** Start of DOCUMENT PASSAGE **

[PATCH 2/3] x86/retpoline: Simplify vmexit_fill_RSB()

From: David Woodhouse
Date: Sat Jan 27 2018 - 11:24:57 EST


From: Borislav Petkov <bp@xxxxxxxxx>

Simplify it to call an asm-function instead of pasting 41 insn bytes at
every call site. Also, add alignment to the macro as suggested here:

https://support.google.com/faqs/answer/7625886

[dwmw2: Clean up comments, let it clobber %ebx and just tell the compiler]
Signed-off-by: Borislav Petkov <bp@xxxxxxx>
Signed-off-by: David Woodhouse <dwmw@xxxxxxxxxxxx>
---
arch/x86/entry/entry_32.S | 3 +-
arch/x86/entry/entry_64.S | 3 +-
arch/x86/include/asm/asm-prototypes.h | 3 ++
arch/x86/include/asm/nospec-branch.h | 70 ++++-------------------------------
arch/x86/lib/Makefile | 1 +
arch/x86/lib/retpoline.S | 56 ++++++++++++++++++++++++++++
6 files changed, 71 insertions(+), 65 deletions(-)

diff --git a/arch/x86/entry/entry_32.S b/arch/x86/entry/entry_32.S
index 60c4c34..2a35b1e 100644
--- a/arch/x86/entry/entry_32.S
+++ b/arch/x86/entry/entry_32.S
@@ -252,7 +252,8 @@ ENTRY(__switch_to_asm)
* exist, overwrite the RSB with entries which capture
* speculative execution to prevent attack.

** End of DOCUMENT PASSAGE **
** Start of INFORMATION SHOWN **

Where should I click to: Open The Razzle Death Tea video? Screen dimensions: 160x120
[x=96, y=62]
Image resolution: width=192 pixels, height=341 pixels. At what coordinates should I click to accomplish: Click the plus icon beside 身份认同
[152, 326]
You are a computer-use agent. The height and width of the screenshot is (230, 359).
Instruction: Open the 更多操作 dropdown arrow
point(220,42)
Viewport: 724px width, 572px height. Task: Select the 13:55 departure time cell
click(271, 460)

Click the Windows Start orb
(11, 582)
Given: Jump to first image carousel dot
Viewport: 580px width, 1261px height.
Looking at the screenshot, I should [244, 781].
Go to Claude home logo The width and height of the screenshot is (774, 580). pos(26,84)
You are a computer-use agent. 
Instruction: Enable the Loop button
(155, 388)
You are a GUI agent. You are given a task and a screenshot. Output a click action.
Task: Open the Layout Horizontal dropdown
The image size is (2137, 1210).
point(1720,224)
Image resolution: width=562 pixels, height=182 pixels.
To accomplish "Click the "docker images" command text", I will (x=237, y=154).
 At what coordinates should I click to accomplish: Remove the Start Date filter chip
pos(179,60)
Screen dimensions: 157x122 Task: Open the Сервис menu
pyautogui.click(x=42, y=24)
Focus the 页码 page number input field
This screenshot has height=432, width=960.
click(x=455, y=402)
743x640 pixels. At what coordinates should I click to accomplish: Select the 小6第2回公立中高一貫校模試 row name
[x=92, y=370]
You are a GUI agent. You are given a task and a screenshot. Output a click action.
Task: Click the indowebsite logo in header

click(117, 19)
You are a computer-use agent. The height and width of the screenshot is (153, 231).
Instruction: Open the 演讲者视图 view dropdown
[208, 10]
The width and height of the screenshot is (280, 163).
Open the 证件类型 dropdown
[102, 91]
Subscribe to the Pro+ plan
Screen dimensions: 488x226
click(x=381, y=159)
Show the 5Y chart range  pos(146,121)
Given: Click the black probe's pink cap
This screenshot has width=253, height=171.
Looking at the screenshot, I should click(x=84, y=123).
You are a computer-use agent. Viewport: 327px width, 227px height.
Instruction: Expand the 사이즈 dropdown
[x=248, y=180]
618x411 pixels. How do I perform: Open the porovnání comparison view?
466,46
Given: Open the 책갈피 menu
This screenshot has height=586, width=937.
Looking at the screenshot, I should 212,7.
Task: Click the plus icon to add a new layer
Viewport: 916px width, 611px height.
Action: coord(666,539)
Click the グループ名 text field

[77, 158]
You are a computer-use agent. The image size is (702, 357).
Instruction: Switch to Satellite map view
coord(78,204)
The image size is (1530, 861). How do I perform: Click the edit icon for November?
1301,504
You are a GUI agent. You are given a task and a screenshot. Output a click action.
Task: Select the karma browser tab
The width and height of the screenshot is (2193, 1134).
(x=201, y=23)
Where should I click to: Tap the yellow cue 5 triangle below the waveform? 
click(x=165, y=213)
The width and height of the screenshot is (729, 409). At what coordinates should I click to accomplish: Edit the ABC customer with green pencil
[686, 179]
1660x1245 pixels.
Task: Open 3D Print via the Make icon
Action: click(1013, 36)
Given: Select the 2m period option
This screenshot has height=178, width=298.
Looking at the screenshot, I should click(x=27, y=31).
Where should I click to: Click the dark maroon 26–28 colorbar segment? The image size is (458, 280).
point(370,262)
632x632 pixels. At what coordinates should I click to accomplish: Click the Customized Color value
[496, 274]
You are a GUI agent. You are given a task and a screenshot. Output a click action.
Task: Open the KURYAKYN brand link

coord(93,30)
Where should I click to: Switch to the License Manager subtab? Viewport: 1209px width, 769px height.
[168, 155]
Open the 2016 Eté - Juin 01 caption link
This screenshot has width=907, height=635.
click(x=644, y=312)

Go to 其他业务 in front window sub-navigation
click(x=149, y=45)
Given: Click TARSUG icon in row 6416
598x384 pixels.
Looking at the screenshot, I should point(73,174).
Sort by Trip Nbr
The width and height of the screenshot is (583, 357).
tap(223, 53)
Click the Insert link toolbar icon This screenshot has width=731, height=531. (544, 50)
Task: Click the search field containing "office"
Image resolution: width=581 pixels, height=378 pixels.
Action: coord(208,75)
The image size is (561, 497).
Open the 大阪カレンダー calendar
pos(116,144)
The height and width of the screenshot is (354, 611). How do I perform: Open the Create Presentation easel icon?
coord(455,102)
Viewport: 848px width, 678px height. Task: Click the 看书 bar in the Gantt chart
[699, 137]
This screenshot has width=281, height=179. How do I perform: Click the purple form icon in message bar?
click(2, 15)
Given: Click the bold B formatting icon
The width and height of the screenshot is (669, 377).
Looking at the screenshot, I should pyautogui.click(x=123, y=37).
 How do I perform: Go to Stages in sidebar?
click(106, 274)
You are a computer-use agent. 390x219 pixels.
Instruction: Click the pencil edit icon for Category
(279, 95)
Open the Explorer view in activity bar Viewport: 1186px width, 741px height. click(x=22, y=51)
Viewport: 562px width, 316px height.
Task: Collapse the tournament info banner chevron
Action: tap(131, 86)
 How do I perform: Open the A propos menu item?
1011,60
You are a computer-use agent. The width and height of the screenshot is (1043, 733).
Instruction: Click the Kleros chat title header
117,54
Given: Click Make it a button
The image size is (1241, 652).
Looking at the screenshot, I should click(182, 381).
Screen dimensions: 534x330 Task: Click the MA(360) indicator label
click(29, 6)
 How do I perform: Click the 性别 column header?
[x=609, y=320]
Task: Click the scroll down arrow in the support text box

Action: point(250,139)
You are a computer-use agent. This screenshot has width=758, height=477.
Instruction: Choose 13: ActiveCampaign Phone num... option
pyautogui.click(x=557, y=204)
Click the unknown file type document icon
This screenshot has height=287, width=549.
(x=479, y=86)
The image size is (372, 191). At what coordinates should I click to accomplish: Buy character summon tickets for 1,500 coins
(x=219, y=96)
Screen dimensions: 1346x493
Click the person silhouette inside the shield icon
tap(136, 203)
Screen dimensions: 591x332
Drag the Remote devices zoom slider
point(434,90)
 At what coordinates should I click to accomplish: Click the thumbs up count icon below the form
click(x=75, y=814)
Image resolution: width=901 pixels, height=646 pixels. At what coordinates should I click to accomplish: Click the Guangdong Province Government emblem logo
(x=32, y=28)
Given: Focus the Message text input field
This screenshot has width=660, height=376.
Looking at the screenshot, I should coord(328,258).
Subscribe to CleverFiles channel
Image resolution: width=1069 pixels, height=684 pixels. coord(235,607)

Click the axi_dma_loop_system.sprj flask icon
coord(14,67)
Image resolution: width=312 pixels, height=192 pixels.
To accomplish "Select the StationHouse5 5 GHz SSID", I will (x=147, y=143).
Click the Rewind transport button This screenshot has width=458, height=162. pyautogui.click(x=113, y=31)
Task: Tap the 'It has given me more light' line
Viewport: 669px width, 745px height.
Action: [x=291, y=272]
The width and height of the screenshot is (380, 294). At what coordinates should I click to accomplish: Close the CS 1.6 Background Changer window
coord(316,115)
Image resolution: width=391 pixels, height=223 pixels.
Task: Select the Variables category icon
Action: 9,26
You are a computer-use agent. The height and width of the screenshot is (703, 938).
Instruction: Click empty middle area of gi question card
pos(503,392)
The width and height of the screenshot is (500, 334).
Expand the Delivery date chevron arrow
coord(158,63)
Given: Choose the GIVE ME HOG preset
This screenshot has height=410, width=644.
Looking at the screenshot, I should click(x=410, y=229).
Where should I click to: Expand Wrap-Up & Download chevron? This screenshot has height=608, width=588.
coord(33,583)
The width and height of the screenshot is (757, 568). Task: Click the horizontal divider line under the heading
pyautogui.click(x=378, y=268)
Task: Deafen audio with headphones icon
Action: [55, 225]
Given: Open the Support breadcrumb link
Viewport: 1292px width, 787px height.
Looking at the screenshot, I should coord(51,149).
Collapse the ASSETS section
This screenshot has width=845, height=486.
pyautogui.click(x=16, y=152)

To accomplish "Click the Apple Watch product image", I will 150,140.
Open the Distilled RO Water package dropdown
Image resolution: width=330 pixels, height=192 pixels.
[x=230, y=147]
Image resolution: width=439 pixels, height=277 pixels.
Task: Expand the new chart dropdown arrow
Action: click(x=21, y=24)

** End of INFORMATION SHOWN **

→ **SET TASK A**
According to the retpoline patch, how many instruction bytes were previously pasted at every call site?
→ **SET TASK B**
Quote the retpoline patch word for word, starting at "diff --git a/arch/x86/entry/entry_32.S" and ending at "to prevent attack.".
The listing comes from a different source than the patch text.

→ **FINISHED ANSWER A**
41 instruction bytes.

→ **FINISHED ANSWER B**
diff --git a/arch/x86/entry/entry_32.S b/arch/x86/entry/entry_32.S
index 60c4c34..2a35b1e 100644
--- a/arch/x86/entry/entry_32.S
+++ b/arch/x86/entry/entry_32.S
@@ -252,7 +252,8 @@ ENTRY(__switch_to_asm)
* exist, overwrite the RSB with entries which capture
* speculative execution to prevent attack.